* **TASK PROMPT**: An exact copy of every entry is needed, without the pictures.

Saved data entries
-=-=-

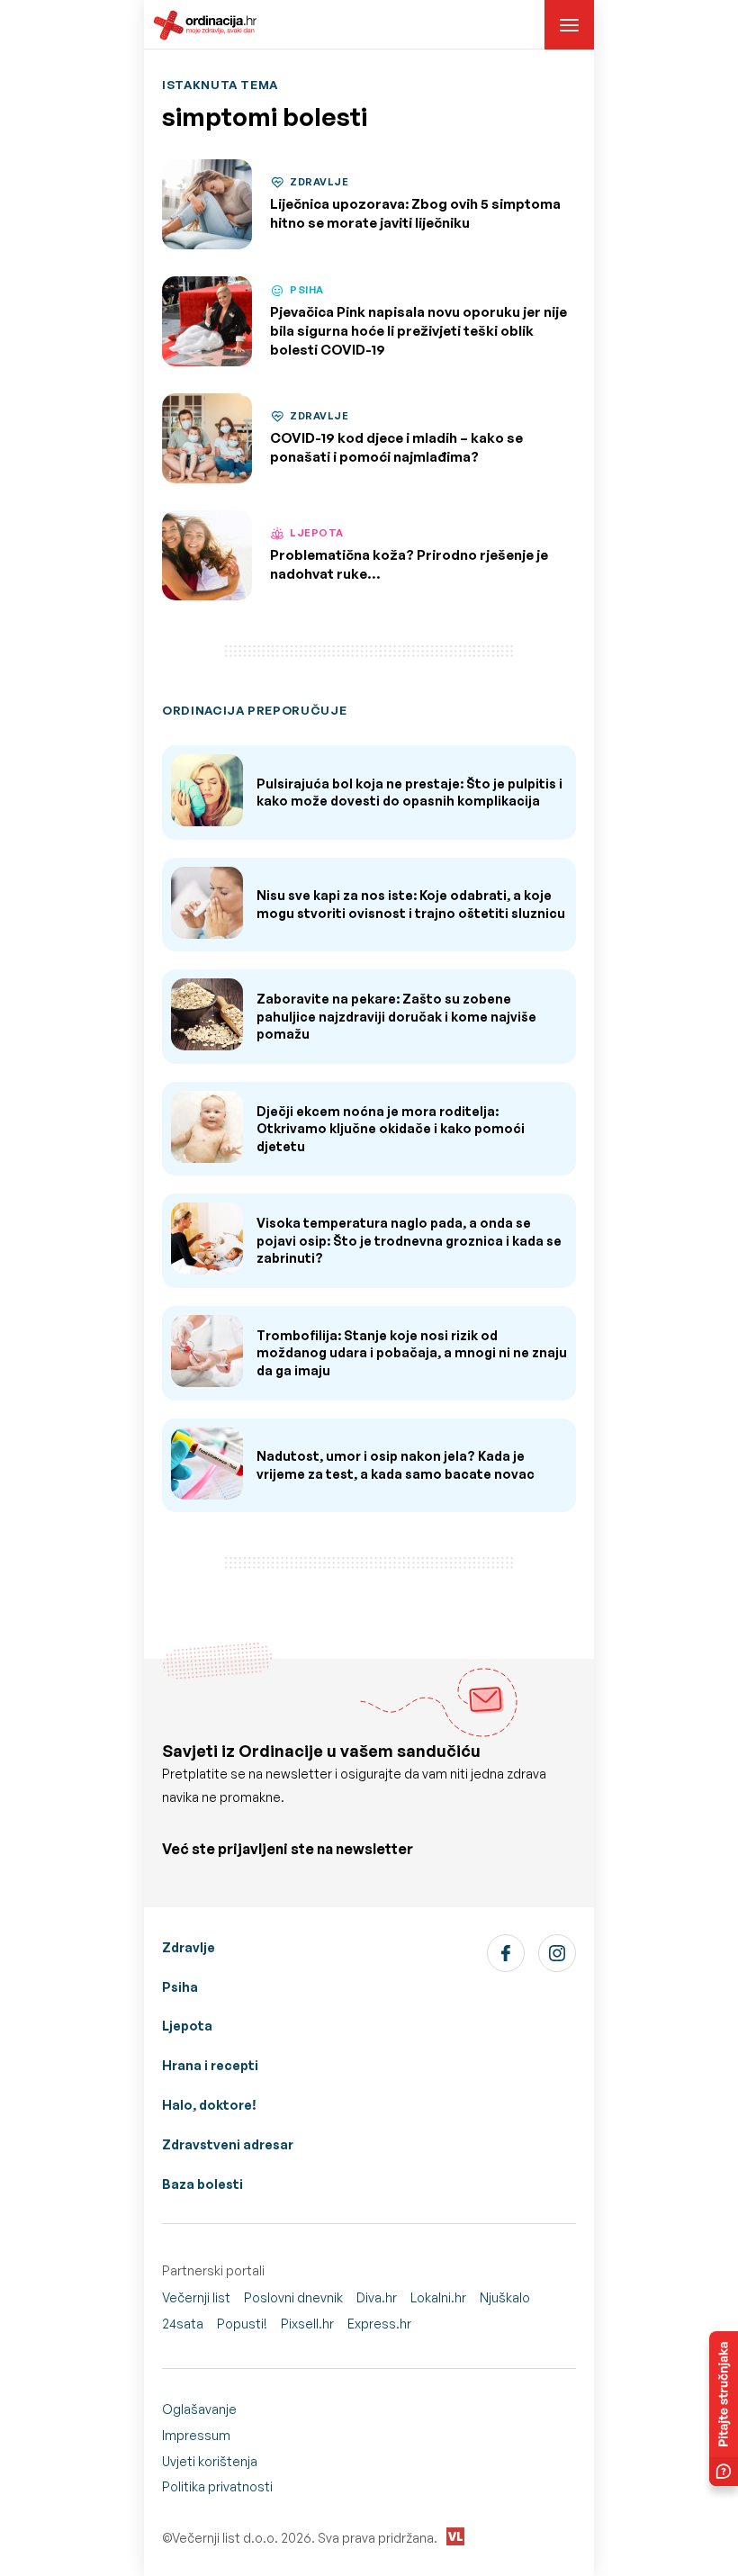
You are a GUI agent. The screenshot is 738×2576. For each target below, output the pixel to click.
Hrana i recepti (210, 2065)
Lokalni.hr (438, 2297)
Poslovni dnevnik (293, 2297)
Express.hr (379, 2323)
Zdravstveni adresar (227, 2144)
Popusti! (242, 2323)
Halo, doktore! (209, 2104)
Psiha (180, 1987)
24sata (182, 2323)
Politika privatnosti (217, 2486)
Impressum (196, 2435)
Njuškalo (505, 2297)
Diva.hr (376, 2297)
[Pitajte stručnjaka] (723, 2408)
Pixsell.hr (307, 2323)
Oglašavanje (199, 2409)
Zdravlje (188, 1947)
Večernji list (196, 2297)
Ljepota (187, 2025)
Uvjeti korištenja (209, 2461)
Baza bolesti (202, 2184)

-=-=-

* **FINISHED TASK**:
You are a GUI agent. The screenshot is 738×2576. For each target below, output the pixel to click.
Hrana i recepti (210, 2065)
Lokalni.hr (438, 2297)
Poslovni dnevnik (293, 2297)
Express.hr (379, 2323)
Zdravstveni adresar (227, 2144)
Popusti! (242, 2323)
Halo, doktore! (209, 2104)
Psiha (180, 1987)
24sata (182, 2323)
Politika privatnosti (217, 2486)
Impressum (196, 2435)
Njuškalo (505, 2297)
Diva.hr (376, 2297)
[Pitajte stručnjaka] (723, 2408)
Pixsell.hr (307, 2323)
Oglašavanje (199, 2409)
Zdravlje (188, 1947)
Večernji list (196, 2297)
Ljepota (187, 2025)
Uvjeti korištenja (209, 2461)
Baza bolesti (202, 2184)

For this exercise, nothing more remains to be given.